Data shown:
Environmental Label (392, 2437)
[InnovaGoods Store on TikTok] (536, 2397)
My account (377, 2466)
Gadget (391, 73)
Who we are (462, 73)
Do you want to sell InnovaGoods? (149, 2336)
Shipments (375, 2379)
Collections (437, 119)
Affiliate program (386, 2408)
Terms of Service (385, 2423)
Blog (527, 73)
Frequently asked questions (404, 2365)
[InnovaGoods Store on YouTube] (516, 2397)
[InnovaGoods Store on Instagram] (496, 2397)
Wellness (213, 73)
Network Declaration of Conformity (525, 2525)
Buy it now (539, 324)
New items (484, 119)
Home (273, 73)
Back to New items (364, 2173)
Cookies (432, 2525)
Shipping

Assignment: Your answer must be the complete listing, reproduced exactly.

Answer below:
Environmental Label (392, 2437)
[InnovaGoods Store on TikTok] (536, 2397)
My account (377, 2466)
Gadget (391, 73)
Who we are (462, 73)
Do you want to sell InnovaGoods? (149, 2336)
Shipments (375, 2379)
Collections (437, 119)
Affiliate program (386, 2408)
Terms of Service (385, 2423)
Blog (527, 73)
Frequently asked questions (404, 2365)
[InnovaGoods Store on YouTube] (516, 2397)
[InnovaGoods Store on Instagram] (496, 2397)
Wellness (213, 73)
Network Declaration of Conformity (525, 2525)
Buy it now (539, 324)
New items (484, 119)
Home (273, 73)
Back to New items (364, 2173)
Cookies (432, 2525)
Shipping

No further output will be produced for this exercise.